COLUMN 2: REDSCAR BAY.
COLUMN 3: ERROOB.
Head : quara : kerem.
Mouth : mao : mit = lips.
Testicles : abu : eba = penis.
Shoulder : paga : pagas = upper arm.
On the other hand, the Redscar Bay word for throat, kato, coincides with the Australian karta of the Gudang of Cape York. Again, a complication is introduced by the word buni-mata = eyebrow. Here mata = eye, and, consequently, buni = brow. This root re-appears in the Erroob; but there it means the eyeball, as shown by the following words from Jukes' Vocabulary:
Eye : irkeep
Eyebrow : irkeep-moos = eye-hair.
Eyeball : poni.
Eyelid : poni-pow = eyeball-hair.
Probably the truer meaning of the Redscar Bay word is eyeball.
No inference is safer than that which brings the population of the Louisiade Archipelago, so far, at least, as it is represented by the Vocabularies of Brierly Island and Duchateau Island, from the eastern coast of New Guinea. What points beyond were peopled from Louisiade is another question.
For the islands between New Ireland and New Caledonia our data are lamentably scanty; the list consisting of:
1. A short vocabulary from the Solomon Isles.

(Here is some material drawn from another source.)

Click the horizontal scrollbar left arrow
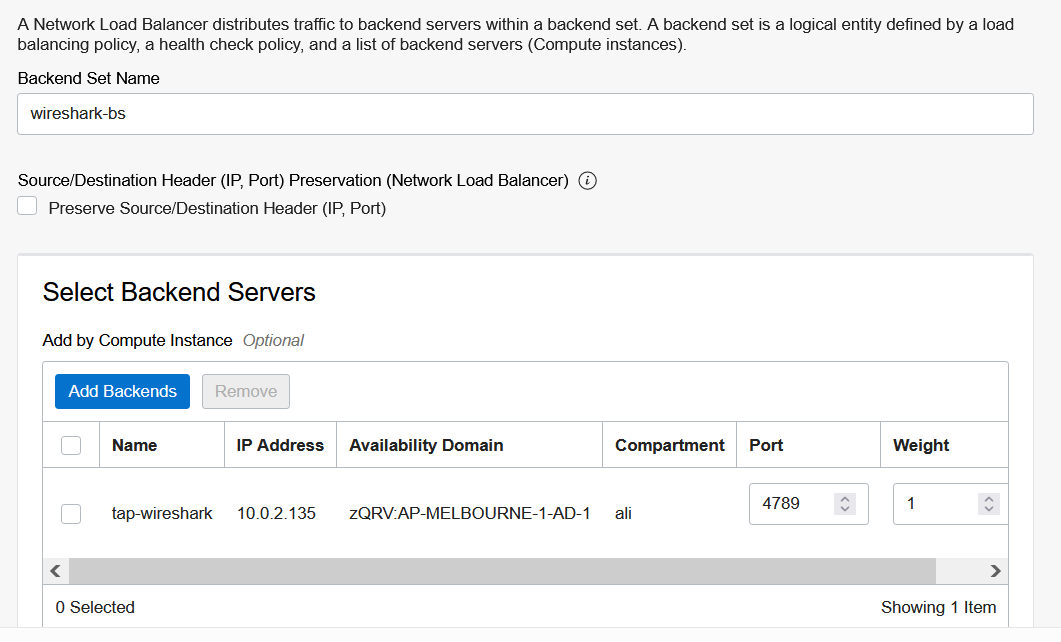The image size is (1061, 642). tap(55, 571)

2. Short ones from Mallicollo.
3. The same from Tanna.
4. Shorter ones still from Erromanga and
5. Annatom.
6. Cook's New Caledonian Vocabulary.
7. La Billardiere's ditto.
The collation of these with the Louisiade has led me to a fact which I little expected. As far as the very scanty data go, they supply the closest resemblance to the Louisiade dialects, from the two New Caledonian vocabularies. Now New Caledonia was noticed in the Appendix to the Voyage of the Fly (volume 2 page 318) as apparently having closer philological affinities with Van Diemen's Land, than that country had with Australia; an apparent fact which induced me to write as follows: "A proposition concerning the Tasmanian language exhibits an impression, rather than a deliberate opinion. Should it, however, be confirmed by future researches, it will at once explain the points of physical contrast between the Tasmanian tribes and those of Australia that have so often been insisted on. It is this--that the affinities of language between the Tasmanian and the New Caledonian are stronger than those between the Australian and Tasmanian. This indicates that the stream of population for Van Diemen's Land ran ROUND Australia, rather than across it." Be this as it may, the remark, with our present scanty matcrials, is, at best, but a suggestion--a suggestion, however, which would account for the physical appearance of the Tasmanian being more New Caledonian than Australian.